The Reserve Bank took its foot off the accelerator in October, approving a smaller 0.25 percentage point increase in interest rates as the battle to curb inflation enters a new phase.
RBA governor Philip Lowe unveiled a record-breaking sixth straight rate increase on Tuesday, taking the official cash rate target to 2.6 per cent.
It will add another $74 to monthly repayments on a typical $500,000, 25-year mortgage, bringing total bill increases to about $687 since May.
But Tuesday’s hike was smaller than the five previous 0.50 percentage point hikes the RBA has approved since May – a sign the RBA has entered a new phase in its battle to curb the fastest inflation in 30-years.
Dr Lowe said on Tuesday that the RBA decided on a smaller hike as it “assesses the outlook for inflation and economic growth in Australia”.
“As is the case in most countries, inflation in Australia is too high,” he said in a statement on Tuesday afternoon.
“Global factors explain much of this high inflation, but strong domestic demand relative to the ability of the economy to meet that demand is also playing a role.”
Callam Pickering, Indeed APAC economist, said the smaller rate hike was a “sign they [the RBA] are getting closer to a pause in rates”.
“Typically the RBA will use a pause to assess economic conditions and determine how policy changes are impacting the economy,” he said.

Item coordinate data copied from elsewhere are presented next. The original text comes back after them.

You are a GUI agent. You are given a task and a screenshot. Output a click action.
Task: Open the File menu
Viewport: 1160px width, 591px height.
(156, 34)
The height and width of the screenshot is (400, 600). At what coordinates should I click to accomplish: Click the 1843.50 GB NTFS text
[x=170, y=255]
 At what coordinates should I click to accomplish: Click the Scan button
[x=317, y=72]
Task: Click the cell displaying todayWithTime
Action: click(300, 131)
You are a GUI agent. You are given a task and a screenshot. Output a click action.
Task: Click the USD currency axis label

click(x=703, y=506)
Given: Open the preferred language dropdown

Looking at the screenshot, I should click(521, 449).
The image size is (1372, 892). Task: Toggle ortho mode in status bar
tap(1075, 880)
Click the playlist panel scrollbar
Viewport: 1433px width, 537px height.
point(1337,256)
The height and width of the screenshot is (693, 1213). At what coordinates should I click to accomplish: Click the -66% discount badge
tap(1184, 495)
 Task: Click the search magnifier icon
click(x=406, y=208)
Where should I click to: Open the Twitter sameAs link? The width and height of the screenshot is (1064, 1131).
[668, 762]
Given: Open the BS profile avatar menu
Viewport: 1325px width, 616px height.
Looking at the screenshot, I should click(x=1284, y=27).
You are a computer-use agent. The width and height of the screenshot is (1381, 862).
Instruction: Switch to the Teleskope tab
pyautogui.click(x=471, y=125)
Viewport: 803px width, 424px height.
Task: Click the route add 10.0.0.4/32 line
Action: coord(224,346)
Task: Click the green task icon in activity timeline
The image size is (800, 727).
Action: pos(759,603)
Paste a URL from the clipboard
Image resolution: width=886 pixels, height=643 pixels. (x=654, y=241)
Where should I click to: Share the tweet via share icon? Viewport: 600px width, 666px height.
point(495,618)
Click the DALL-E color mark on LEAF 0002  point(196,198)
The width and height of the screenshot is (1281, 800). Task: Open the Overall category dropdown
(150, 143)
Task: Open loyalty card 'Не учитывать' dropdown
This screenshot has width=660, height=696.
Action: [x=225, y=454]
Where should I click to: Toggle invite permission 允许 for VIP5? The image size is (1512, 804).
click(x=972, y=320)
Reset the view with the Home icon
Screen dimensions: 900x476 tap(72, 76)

“The Australian economy has proved resilient throughout the year, particularly since rates began to rise in May, with retail spending remaining strong, unemployment low and job vacancies elevated.
“Rather than deteriorate, there is a strong argument that the labour market could tighten further in the near-term.”
Australia’s headline inflation rate is forecast to peak at 7.8 per cent in the December quarter before easing early next year – it rose to 6.1 percent over the June quarter, according to official statistics.
“The expected moderation in inflation next year reflects the ongoing resolution of global supply-side problems, recent declines in some commodity prices and the impact of rising interest rates,” Dr Lowe said on Tuesday.
“Medium-term inflation expectations remain well anchored, and it is important that this remains the case.”
CoreLogic head of research Eliza Owen said the 0.25 percentage point rate hike in October was a sign the RBA thought that it was winning the battle against inflation.
“Economic indicators are showing a slight unwinding in the labour market and steadying inflation,” she said in a statement.
Dr Lowe did, however, flag further rate hikes in his Tuesday statement.
“Today’s further increase in interest rates will help achieve a more sustainable balance of demand and supply in the Australian economy,” he said.
“This is necessary to bring inflation back down. The Board expects to increase interest rates further over the period ahead.”
Economists expect two more 0.25 percentage point rate increases this year (in November and December) before a pause in early 2023 as the RBA waits for more official figures on the inflation rate and jobs market.